A message is coming, very weak and faint, through the receiver:
‘We’ve picked up your searchlight, old man. It’s comforted us mightily; but we can’t last much longer. The dynamo’s stopped. I’m running on my batteries....’ It dwindles off into silence, broken by fragments of a message, too weakly projected to be decipherable.

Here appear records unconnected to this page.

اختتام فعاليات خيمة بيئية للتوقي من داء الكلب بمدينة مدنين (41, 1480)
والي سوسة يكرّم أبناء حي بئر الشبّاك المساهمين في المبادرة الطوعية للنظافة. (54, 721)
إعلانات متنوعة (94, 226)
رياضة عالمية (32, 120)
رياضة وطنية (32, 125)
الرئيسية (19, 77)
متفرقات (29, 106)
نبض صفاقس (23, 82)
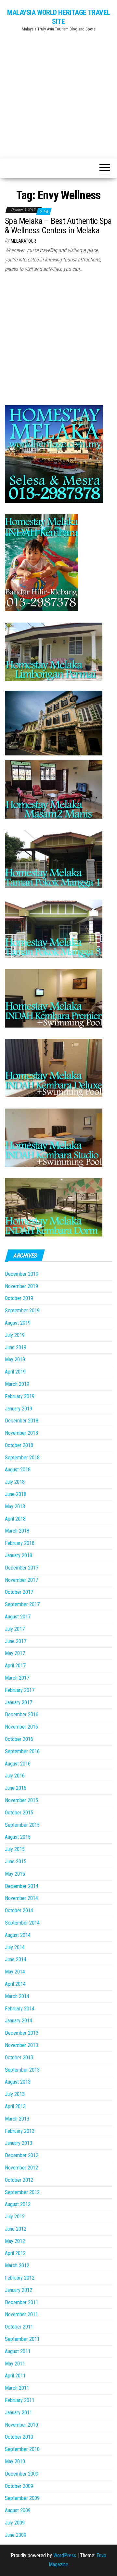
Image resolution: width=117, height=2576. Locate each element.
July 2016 (15, 1776)
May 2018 (15, 1506)
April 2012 (15, 2253)
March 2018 (17, 1531)
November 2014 (21, 1898)
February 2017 (19, 1690)
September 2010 (22, 2449)
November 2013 (21, 2045)
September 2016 (22, 1751)
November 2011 (21, 2314)
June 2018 (15, 1494)
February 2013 (19, 2131)
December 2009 (21, 2474)
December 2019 (21, 1274)
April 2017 (15, 1665)
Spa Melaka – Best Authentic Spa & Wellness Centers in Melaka (58, 225)
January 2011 (18, 2412)
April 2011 (15, 2376)
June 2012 (15, 2229)
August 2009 (18, 2510)
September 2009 (22, 2498)
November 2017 (21, 1580)
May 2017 (15, 1653)
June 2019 (15, 1347)
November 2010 (21, 2425)
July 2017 (15, 1629)
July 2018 (15, 1482)
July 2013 (15, 2094)
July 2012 (15, 2217)
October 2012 (19, 2180)
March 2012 (17, 2265)
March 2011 (17, 2388)
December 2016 (21, 1714)
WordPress (64, 2555)
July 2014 (15, 1947)
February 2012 (19, 2278)
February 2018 (19, 1543)
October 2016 (19, 1739)
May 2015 (15, 1874)
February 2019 (19, 1396)
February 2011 (19, 2400)
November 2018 (21, 1433)
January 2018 (18, 1555)
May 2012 (15, 2241)
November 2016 (21, 1727)
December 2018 (21, 1421)
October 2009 (19, 2486)
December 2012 (21, 2155)
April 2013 (15, 2106)
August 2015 (18, 1837)
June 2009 (15, 2535)
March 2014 (17, 1996)
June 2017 (15, 1641)
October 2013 (19, 2057)
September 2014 (22, 1923)
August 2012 (18, 2204)
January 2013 (18, 2143)
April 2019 (15, 1372)
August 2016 (18, 1764)
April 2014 (15, 1984)
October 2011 (19, 2327)
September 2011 (22, 2339)
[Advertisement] (58, 92)
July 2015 (15, 1849)
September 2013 (22, 2070)
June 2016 (15, 1788)
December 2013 (21, 2033)
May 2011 (15, 2364)
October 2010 (19, 2437)
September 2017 (22, 1604)
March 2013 (17, 2119)
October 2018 (19, 1445)
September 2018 (22, 1458)
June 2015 (15, 1861)
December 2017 (21, 1568)
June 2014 (15, 1959)
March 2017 (17, 1678)
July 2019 (15, 1335)
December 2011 (21, 2302)
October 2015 (19, 1813)
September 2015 (22, 1825)
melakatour (23, 241)
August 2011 (18, 2351)
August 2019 (18, 1323)
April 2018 (15, 1519)
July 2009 (15, 2523)
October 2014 (19, 1910)
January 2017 (18, 1702)
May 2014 (15, 1972)
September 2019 (22, 1310)
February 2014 (19, 2009)
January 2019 (18, 1409)
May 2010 (15, 2461)
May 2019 (15, 1359)
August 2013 (18, 2082)
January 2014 (18, 2021)
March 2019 (17, 1384)
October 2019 (19, 1298)
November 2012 (21, 2168)
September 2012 (22, 2192)
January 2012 (18, 2290)
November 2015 (21, 1800)
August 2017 (18, 1617)
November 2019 (21, 1286)
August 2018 (18, 1469)
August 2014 (18, 1935)
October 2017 (19, 1592)
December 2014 (21, 1886)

‘Look at her!’ the officers shout to one another on the bridge; for the yell of the wind and the ship-thunder is too great for ordinary speech to be heard. They are staring through their glasses. Under a black canopy of bellied storm-clouds, shot with a dull red glowing, there is tossed up on the backs of far-away seas, a far-off ship, seeming incredibly minute, because of the distance; and from her fore-part spouts a swaying tower of flame.
‘We’ll never do it in time!’ says the young Sixth Officer into the ear of the Fifth.
The burning ship is now less than three miles away, and the black backs of the great seas are splashed with huge, ever shifting reflections.
Through the glasses it is possible now to see the details of the tremendous hold the fire has got on the ship; and, away aft, the huddled masses of the six hundred odd remaining passengers.